To date, the debate about the safety concerns of HES is still ongoing culminating in recommendations that the use of HES should be suspended in critically ill patients [22, 23]. These recommendations based on several clinical trials and meta-analyses showing negative effects of HES on renal function and mortality in ICU patients [2427]. In contrast, some studies were not able to confirm these detrimental effects for the perioperative setting [2831]. In our study, post hoc multivariate regression analysis has shown that the use of HES presents an independent risk factor for postoperative renal impairment, although the haemodynamic goals were better achieved with HES compared to RA.

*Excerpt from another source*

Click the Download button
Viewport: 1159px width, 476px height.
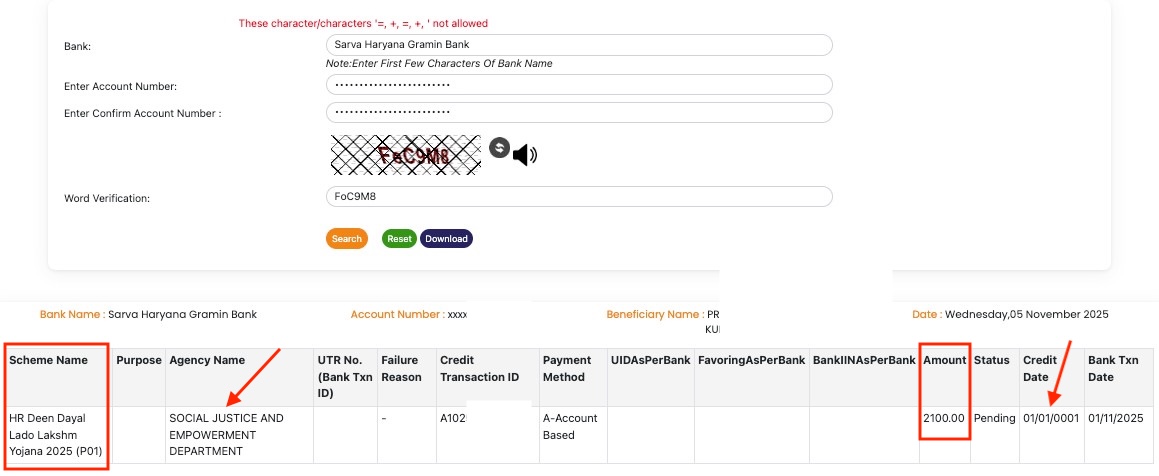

Results from controlled clinical trials can be transferred to clinical routine with limitations only. Just the presence of a covered PiCCO® monitor could have influenced the attending anaesthesiologist’s haemodynamic management. Another limitation could be the patient population: we also included healthy individuals undergoing major surgery. Surprisingly, our patients showed a higher incidence of renal impairment (55 %) according to RIFLE criteria compared to other studies [1, 2]. This could be in part due to the fact that we analysed not only serum creatinine and creatinine clearance but also hourly urine output on the ICU to determine the highest RIFLE level, which leads to a more accurate estimation of renal impairment [32]. The incidence of renal impairment without analysis of urine output in our patient population is 27 % and therefore comparable to other studies reporting postoperative acute kidney injury [1]. These incidences could be confirmed in an exploratory analysis when the newer KDIGO definition of acute kidney injury was applied (incidence 55 % with and 24 % without analysis of urine output).

Conclusions

In conclusion, an algorithm-guided GDT using PiCCO2® monitoring was not able to reduce renal failure after major abdominal surgery in this study. This finding is most likely owing to the already high achievement rates of haemodynamic goals in the standard clinical care group. Exploratory analysis revealed intraoperative hypotension (MAP < 70 mmHg), postoperative hypovolaemia (GEDI < 640 ml/m2) and the use of HES as modifiable risk factors for short-term postoperative renal failure.

Key messages

  • Algorithm-guided GDT did not further improve haemodynamic stability compared to good standard clinical care in our study.

  • Therefore algorithm-guided GDT does not reduce incidence of renal failure after major non-cardiac surgery.

  • Risk factors for postoperative renal failure are intraoperative hypotension, postoperative hypovolaemia and the use of HES.